Cinquenta longos anos de estrada depois de ter conhecido e trabalhado com a autora dessa carta, eu tinha uma mão cheia de nada e a outra de coisa nenhuma. Como Sísifo, voltaria a subir a montanha, para deixar a pedra rolar montanha abaixo?
No agosto de há vinte anos, coloquei um ponto final nessa saga de sonhos frustrados. Segui o freireano conselho – Amor e Coragem – até às últimas consequências.

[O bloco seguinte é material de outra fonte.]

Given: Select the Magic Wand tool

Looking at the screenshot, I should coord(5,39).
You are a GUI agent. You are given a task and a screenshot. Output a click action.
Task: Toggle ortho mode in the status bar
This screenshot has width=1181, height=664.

Numa visita à Ponte de há muitos anos atrás, um ministro tinha feito este comentário:
“Professor, o senhor é muito esperto. Permanece dentro do sistema, tentando mudar o sistema… e nós ainda lhe pagamos por esse descervício.
Não se iluda. Não conseguirá mudá-lo.”
O ministro tinha razão. O sistema não havia melhorado com a aplicação de modismos e paliativos, mas também não mudara pela via do confronto.
Trocamos o confronto pela amorosidade e ousamos a coragem de desobedecer. Paramos, para repensar. Fizemos uma revisão de processos, reparamos erros, seguindo os conselhos do Tolentino:
“Gosto da palavra reparar, pois transporta para o ato de ver uma polissemia e uma ética. Reparar introduz-nos por si só numa lentidão, porque aquilo a que alude não é um observar qualquer: é um ver parado, um revisar porventura mais minucioso do que um mero relance; é uma visão segunda, uma nova oportunidade concedida não apenas ao objeto, nem sequer apenas ao olhar, mas à própria visibilidade, isso que Merleau-Ponty dizia ser o único enigma que a visão celebra.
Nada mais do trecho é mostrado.